Let's go ahead and place the battery into the enclosure. It can rest on top of the components. You might think this might damage the components or wiring but, honestly I haven't experienced any issues. As long as you don't shake the enclosure ferociously, I think it'll be OK. There's also plent of room in the enclosure for some sort of cushioning, like papper or cotton? If you're worried about puncturing the lipo battery, you can wrap it in gaffers tape for extra protection. Or maybe use a AAA battery pack? Not sure that would fit. Options!

Install Cover

OK now for the last step. Let's fit the cover over the enclosure. The indentations on the lip of the cover snap fit into the nubs on the inside edge of the enclosure. You'll need to apply some press to get them to snap together. Fitting the cover at an angle might be helpful. Once you get all six edges shut, you should have a really tight fitting. That cover is never coming out now! JK, you should be able to pry it open with your finger nails or spatula if you ever need to open it back up.

Finished Build!

Welp, thats all folks! Our assembly is complete. We can try it out now. Turn it on and connect your new MIDI controller to your preferred DAW. Check out the next page for connectivity options.

User Interface

So how does this thing work? You'll definitely want to read Todd's guide on how the interface works. There's several commands and settings you can adjust by tapping on multiple pads. Change the tempo, pitch, velocity or even MIDI channel. Click the green button below to automatically teleport to Todd's guide. 

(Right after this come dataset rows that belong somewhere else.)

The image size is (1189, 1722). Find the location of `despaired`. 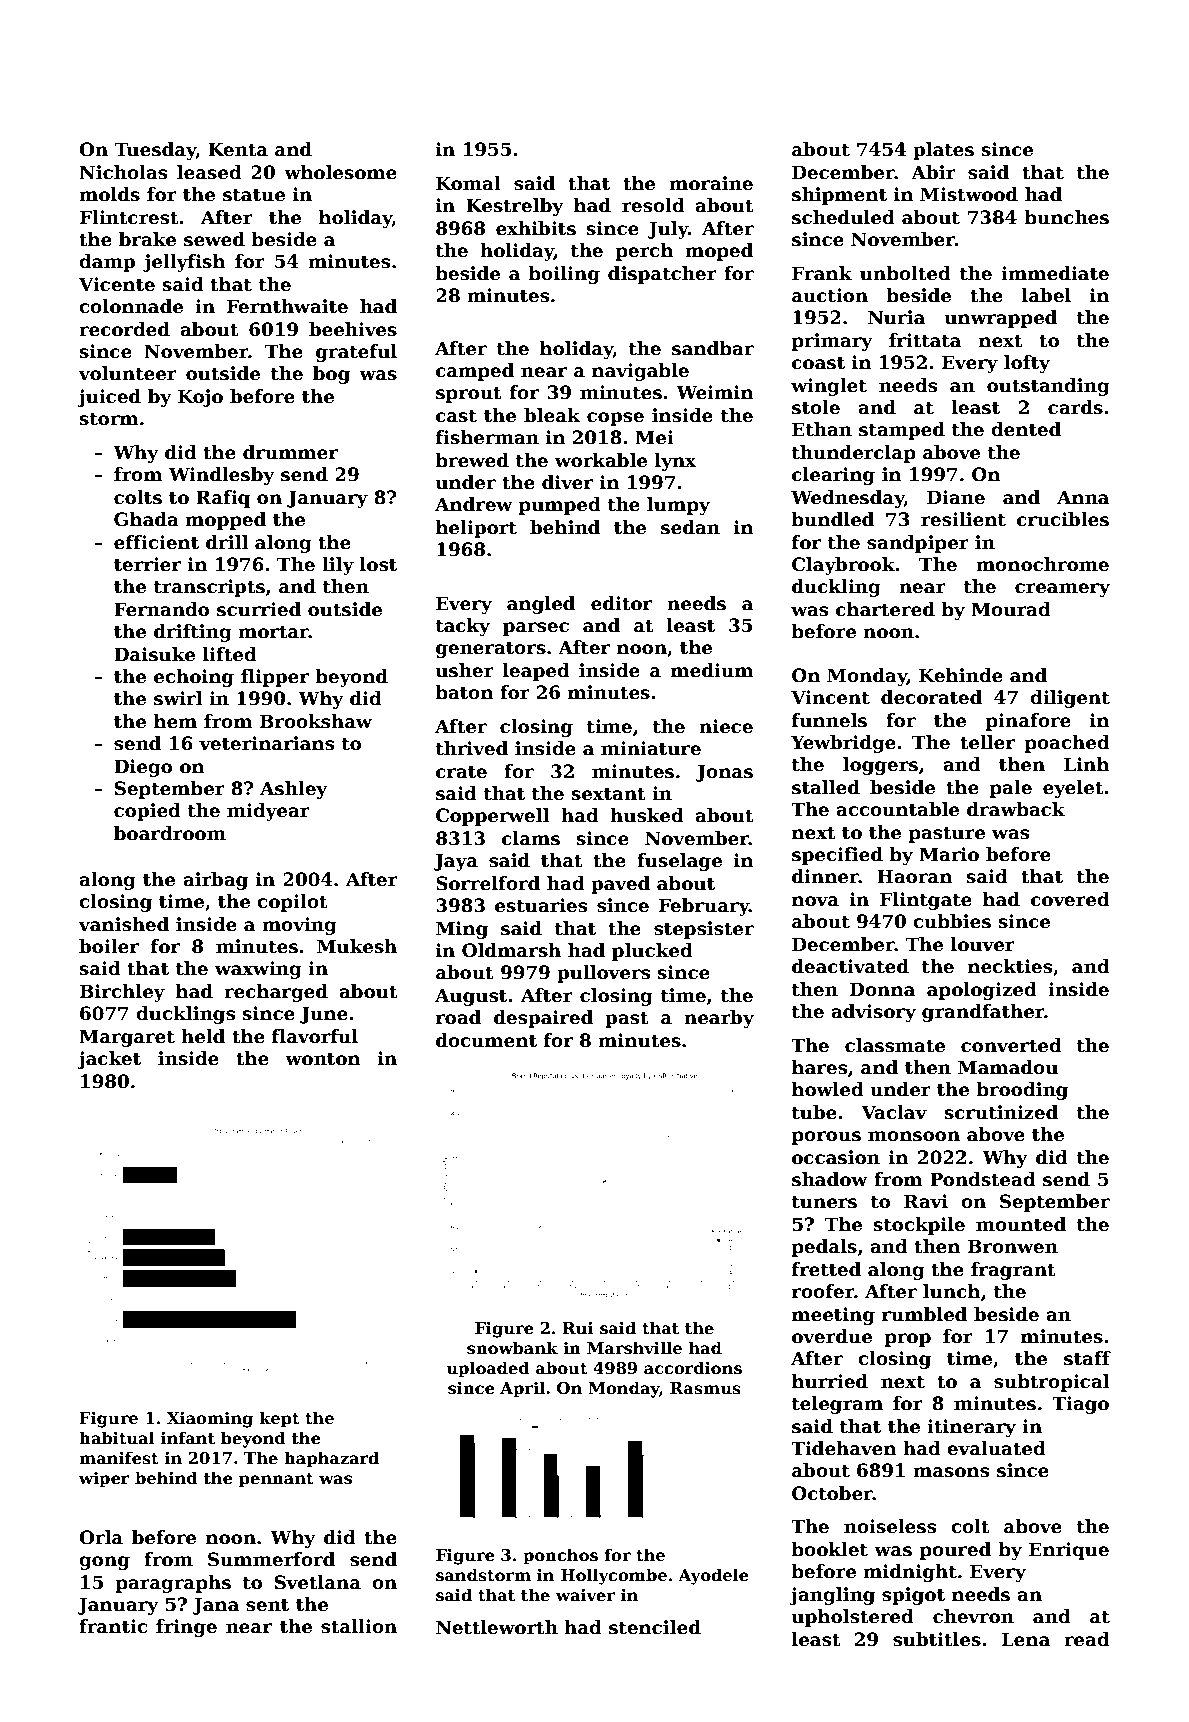

despaired is located at coordinates (543, 1019).
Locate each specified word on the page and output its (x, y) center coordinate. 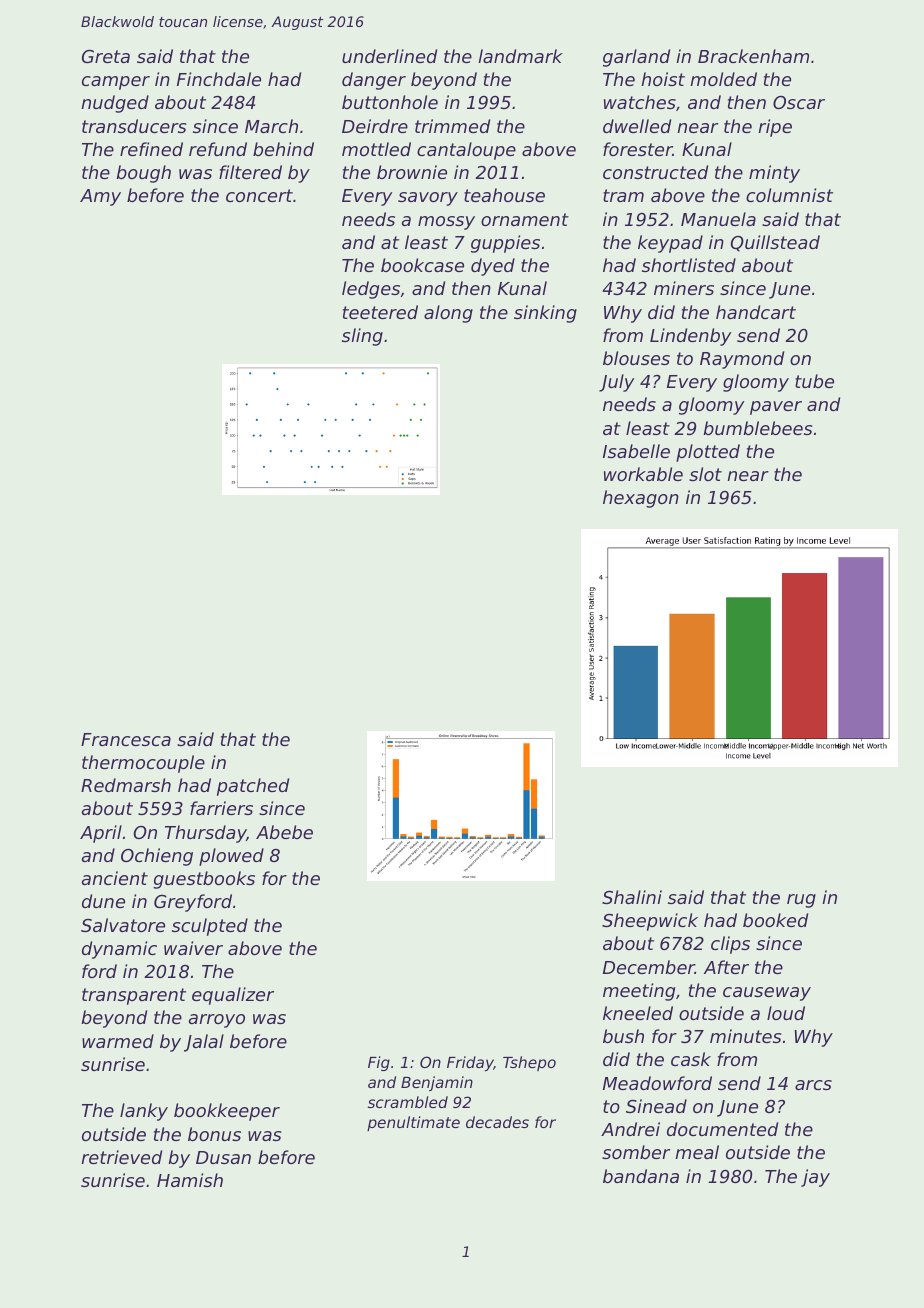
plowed (231, 857)
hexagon (641, 499)
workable (643, 474)
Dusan (223, 1157)
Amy (100, 197)
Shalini (632, 897)
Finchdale (219, 79)
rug (801, 901)
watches (640, 102)
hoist (663, 79)
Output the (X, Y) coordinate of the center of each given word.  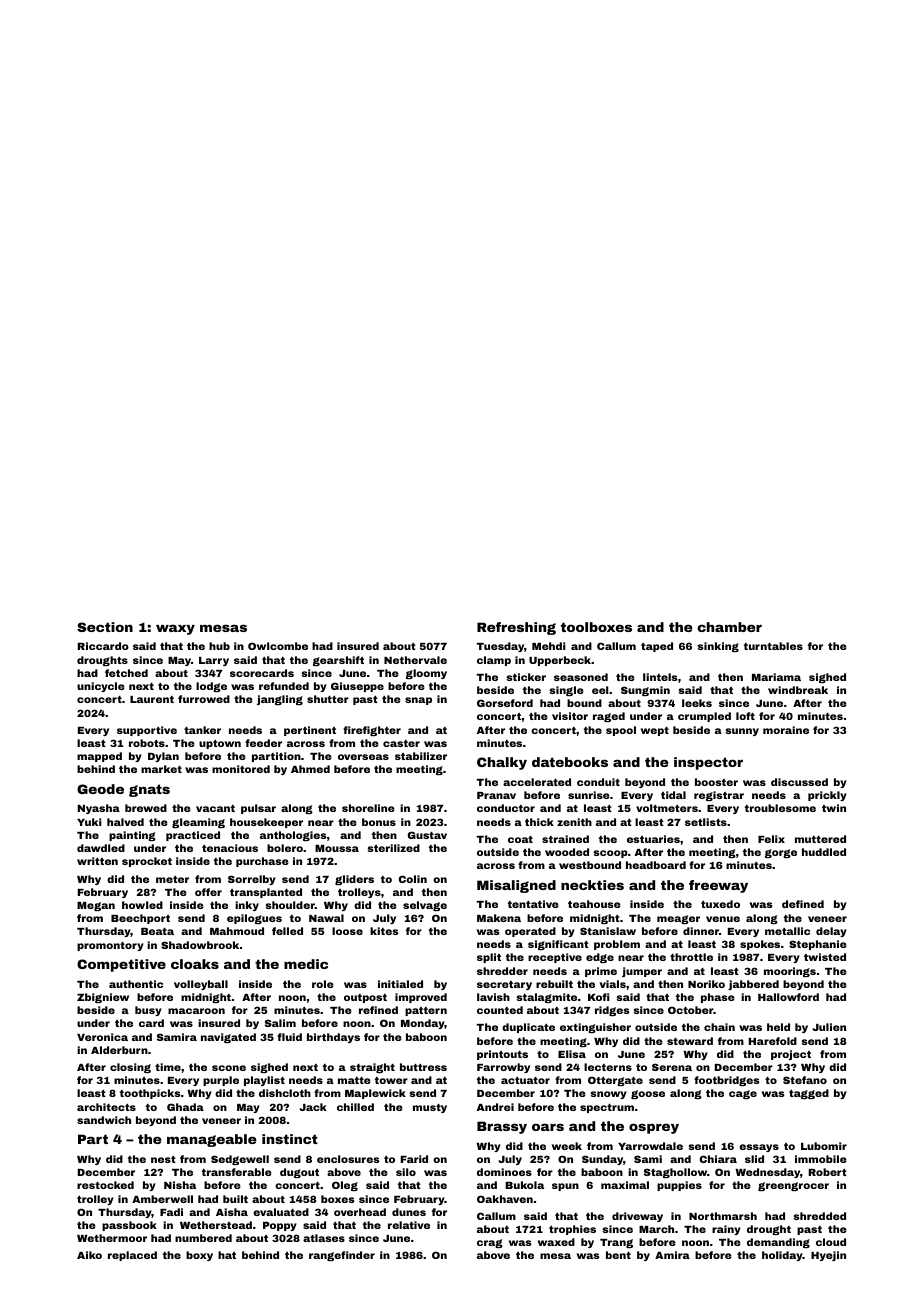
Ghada (185, 1107)
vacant (215, 808)
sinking (718, 647)
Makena (499, 918)
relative (409, 1225)
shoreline (368, 808)
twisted (825, 957)
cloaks (195, 964)
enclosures (348, 1159)
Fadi (171, 1212)
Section (105, 627)
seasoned (581, 677)
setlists (706, 822)
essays (759, 1148)
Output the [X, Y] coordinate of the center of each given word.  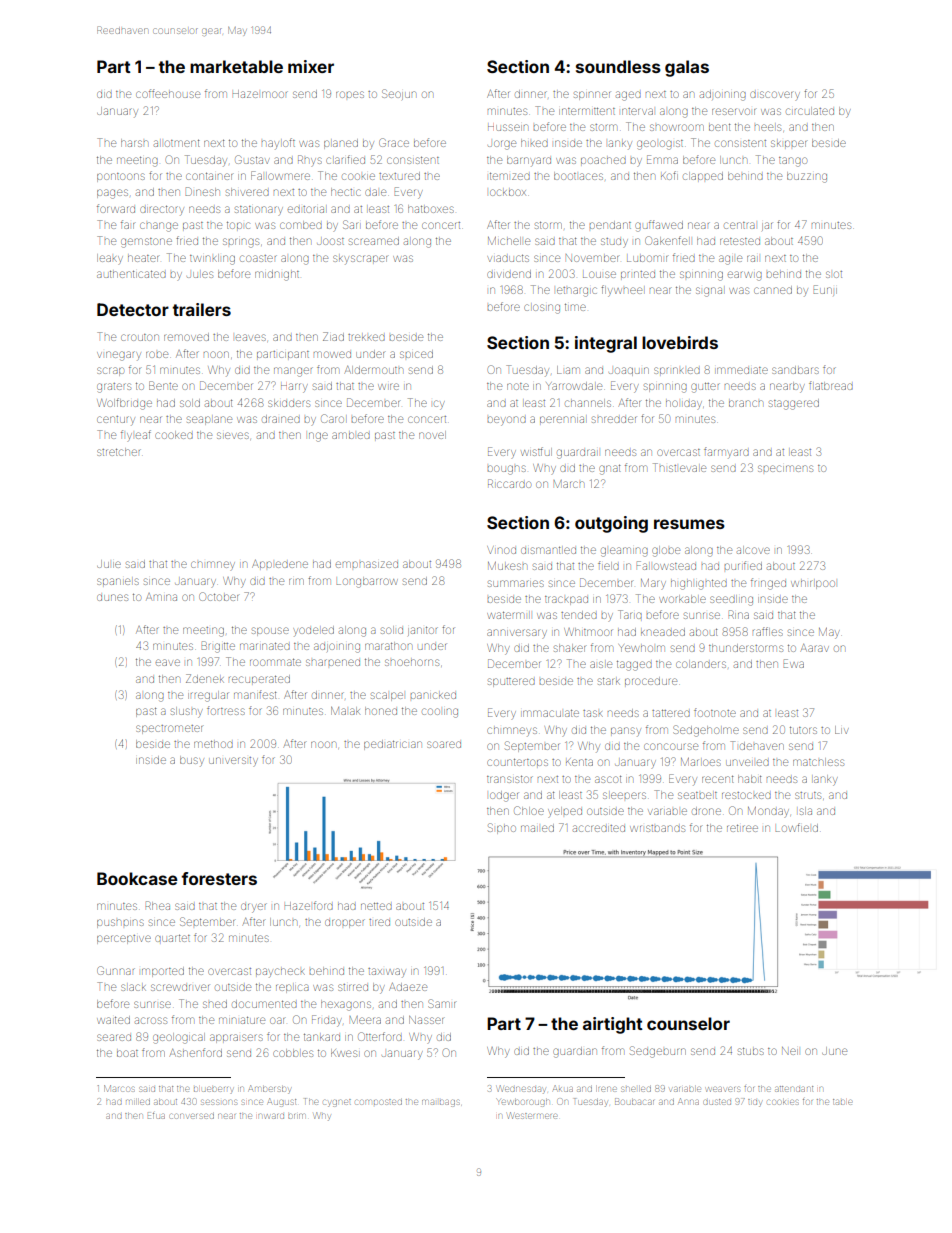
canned [773, 290]
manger [293, 372]
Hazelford [309, 905]
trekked [366, 337]
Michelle [509, 241]
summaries [516, 583]
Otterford [380, 1036]
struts [808, 795]
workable [682, 599]
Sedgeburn [658, 1052]
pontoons [121, 177]
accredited [599, 828]
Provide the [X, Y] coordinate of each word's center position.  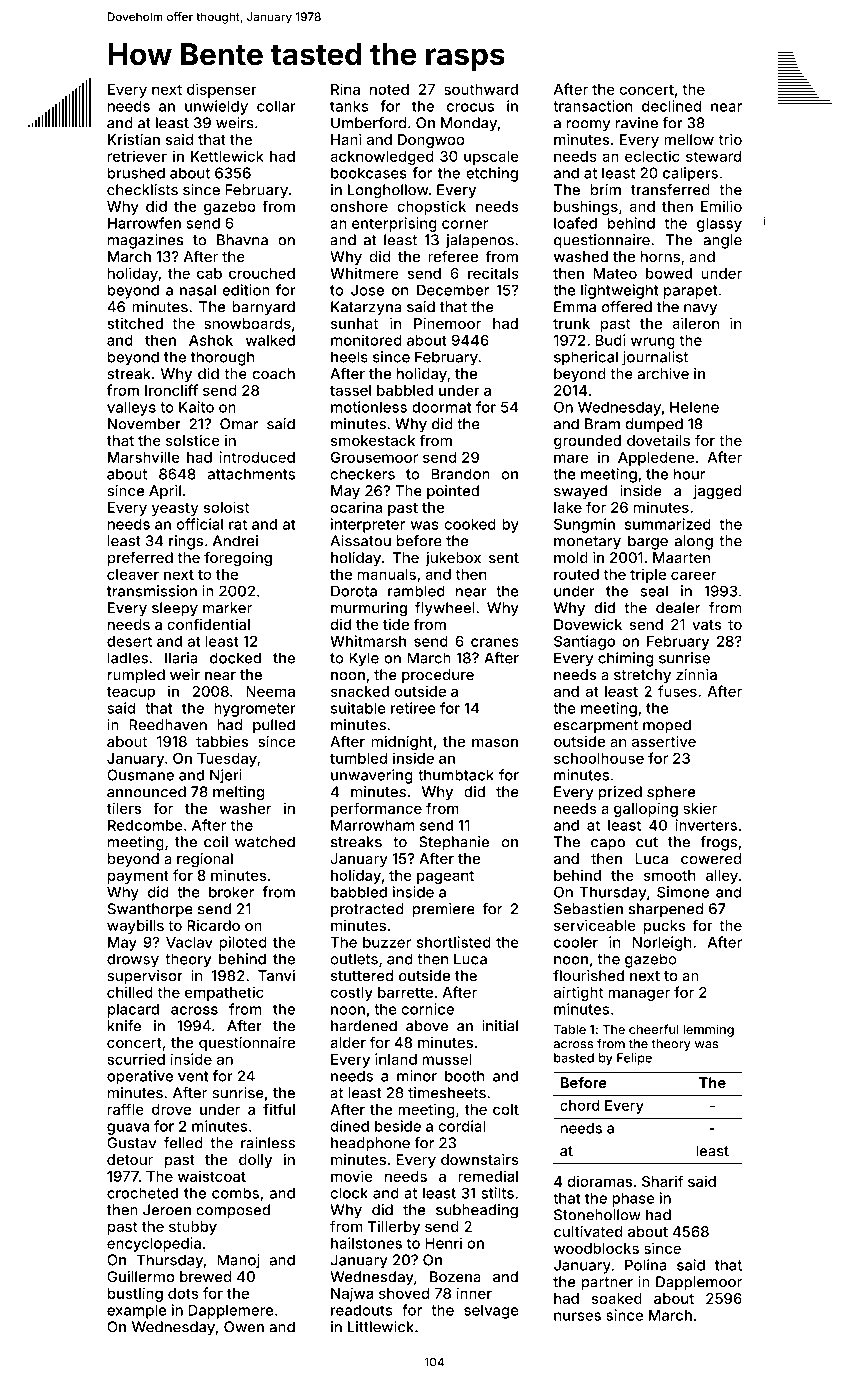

Connecting BLE MIDI Devices

OK, so how do we connect BLE MIDI devices to our computer (or mobile device)? On a mac, you can use the Audio MIDI Setup utility. Open the MIDI studio window. Then, double click on the Bluetooth icon to open the Bluetooth Configuration window. From here, you'll see the MIDI device, "Adafruit Bluefruit LE". Click on the connect button to connect your computer to the device. Then, you should be able to use audio software like Ableton, Logic, GarageBand, etc. This guide won't cover how to connect MIDI devices to a particular piece of software. There's tons of other great resources for that!